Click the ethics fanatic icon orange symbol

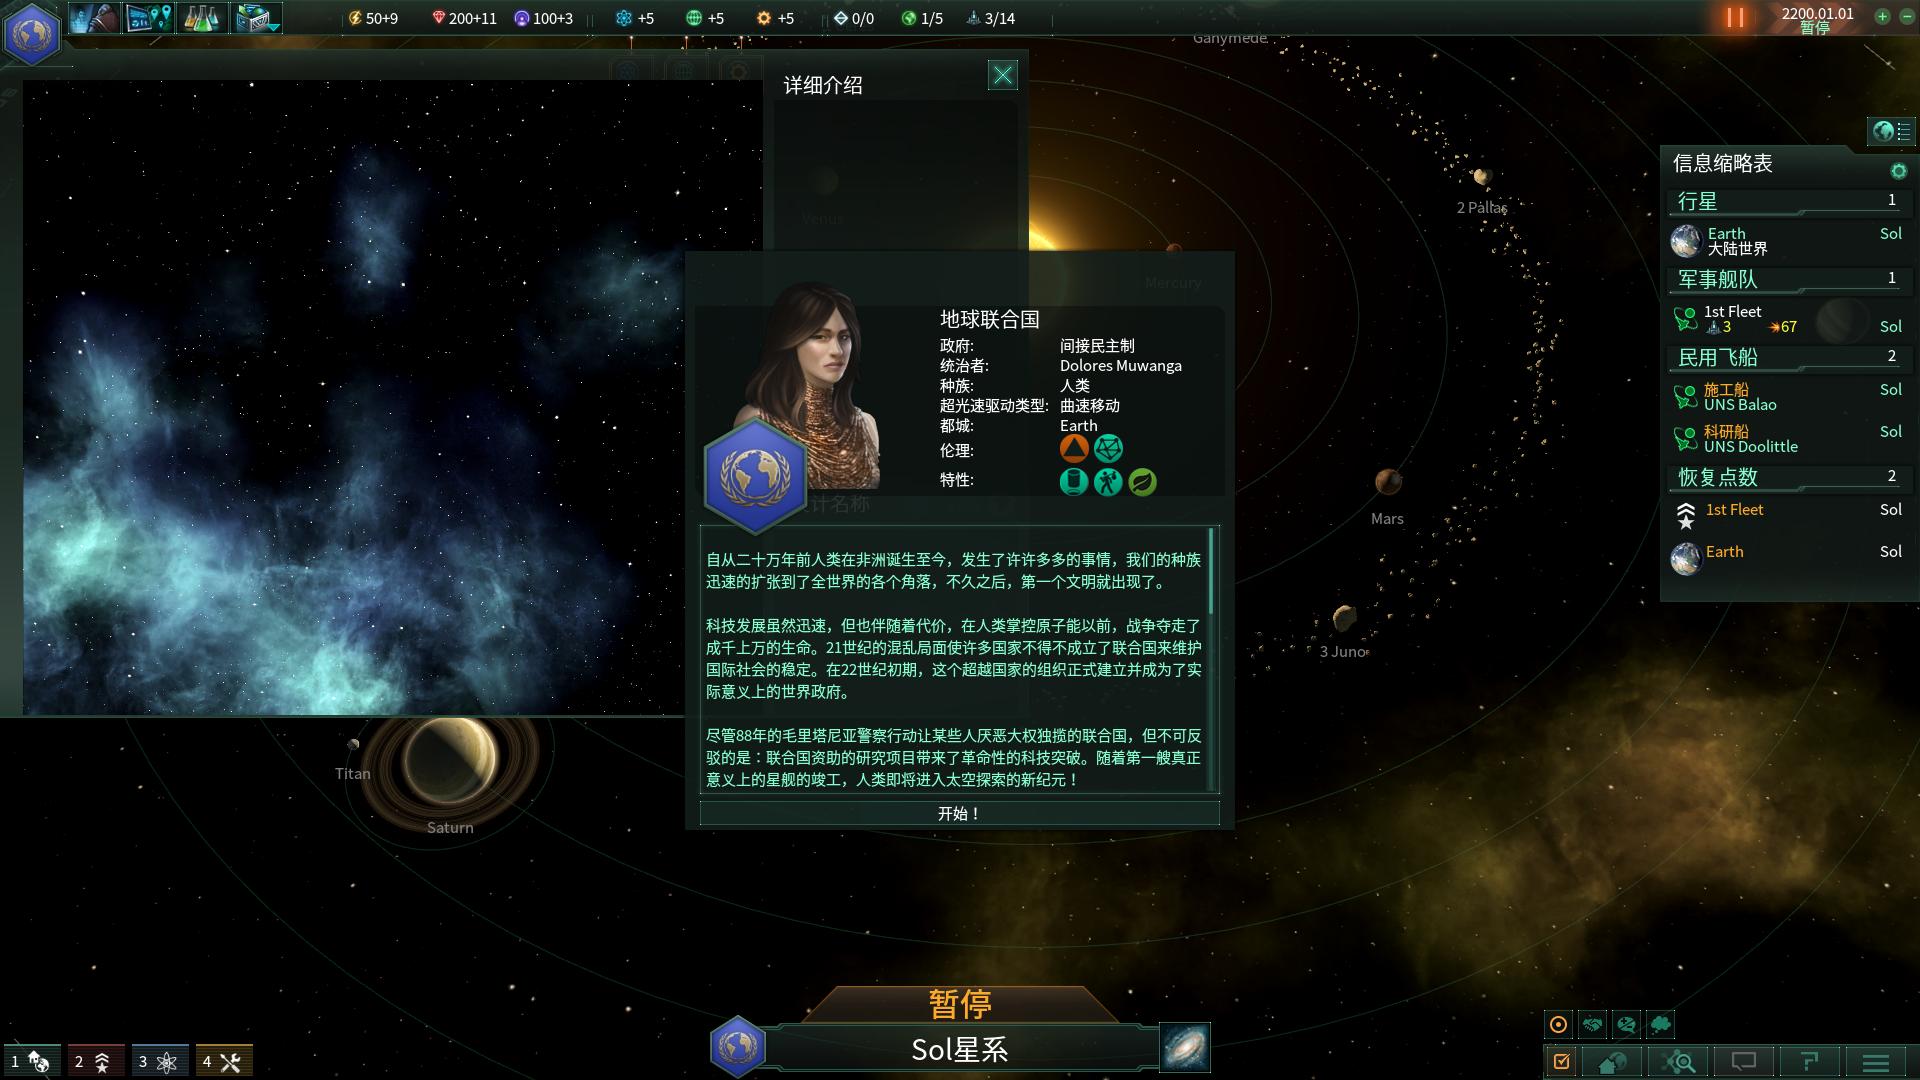pos(1075,450)
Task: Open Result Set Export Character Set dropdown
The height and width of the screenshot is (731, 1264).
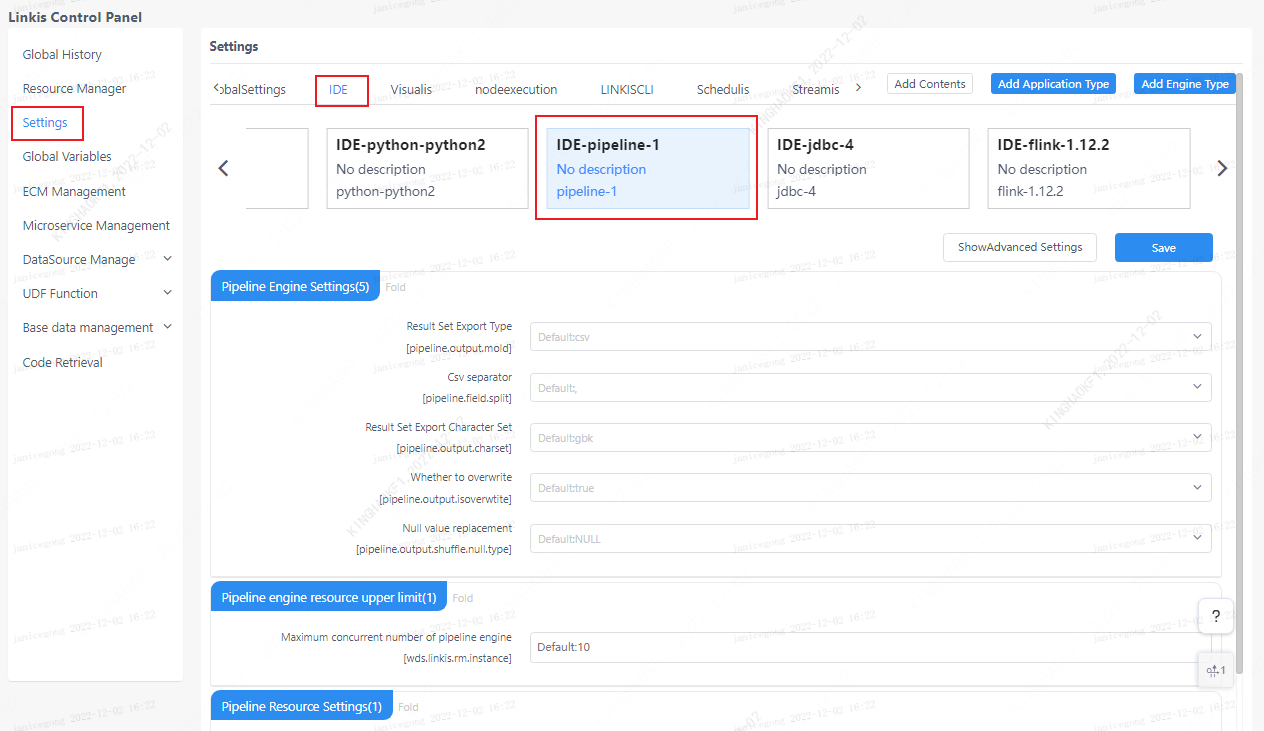Action: coord(869,438)
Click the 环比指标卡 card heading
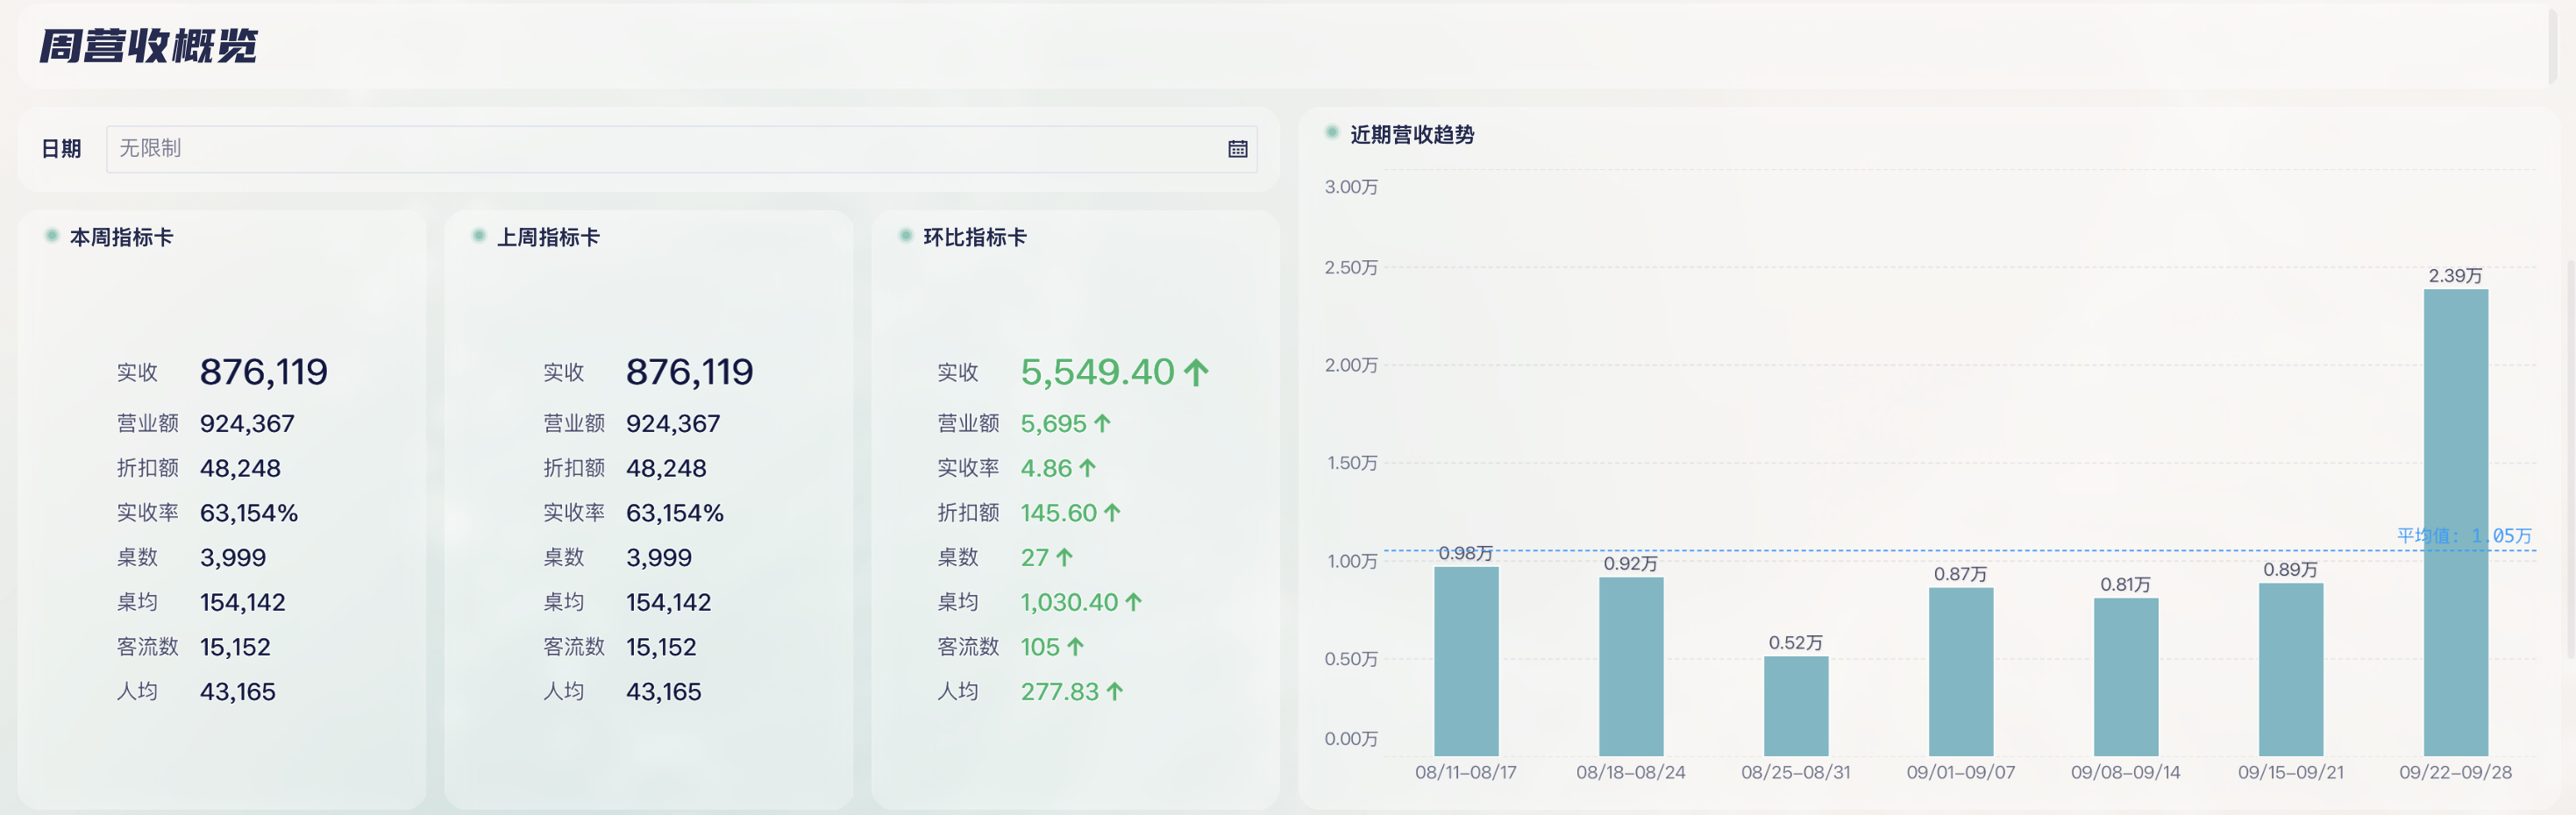2576x815 pixels. pyautogui.click(x=974, y=237)
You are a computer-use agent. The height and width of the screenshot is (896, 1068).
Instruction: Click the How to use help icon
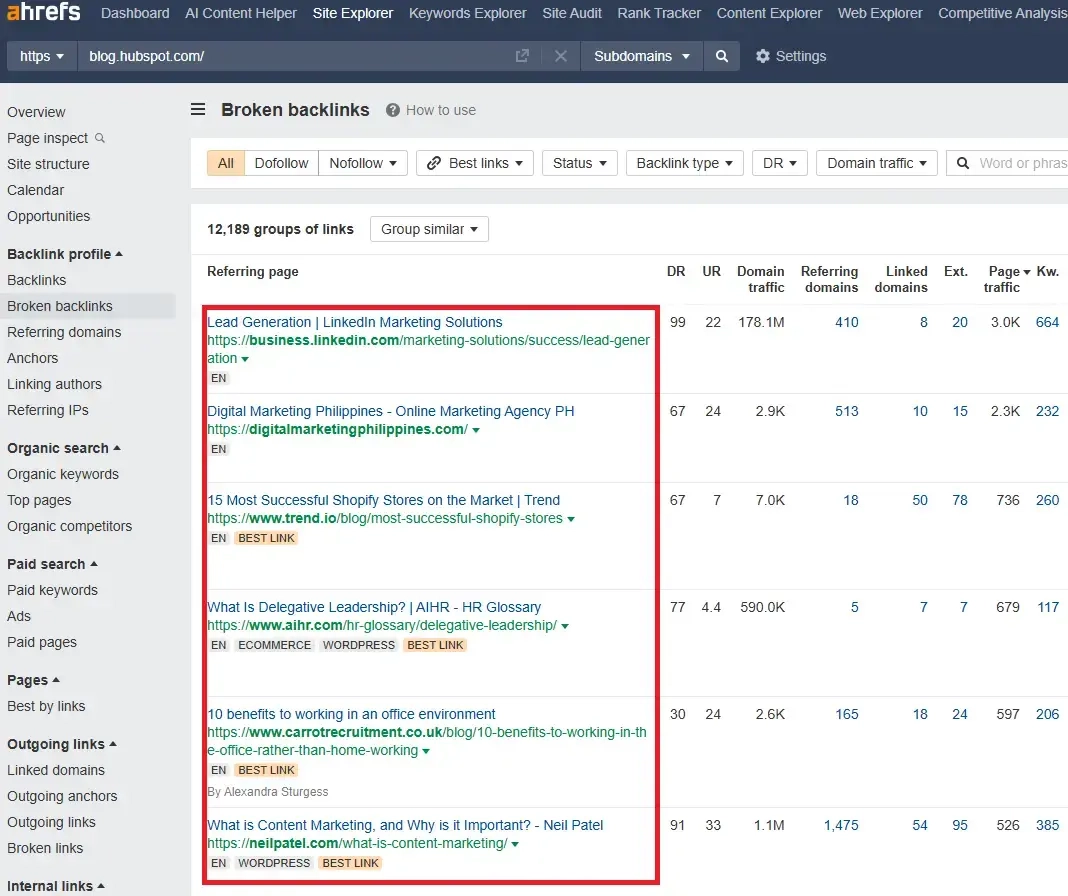393,110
- - - - -
Retype each line above precisely, please. Skip anything that is a picture.

Click the ethics fanatic icon orange symbol

pos(1075,450)
Task: Open Result Set Export Character Set dropdown
The height and width of the screenshot is (731, 1264).
Action: coord(869,438)
Click the 环比指标卡 card heading
2576x815 pixels. pyautogui.click(x=974, y=237)
You are a computer-use agent. The height and width of the screenshot is (896, 1068).
Instruction: Click the How to use help icon
393,110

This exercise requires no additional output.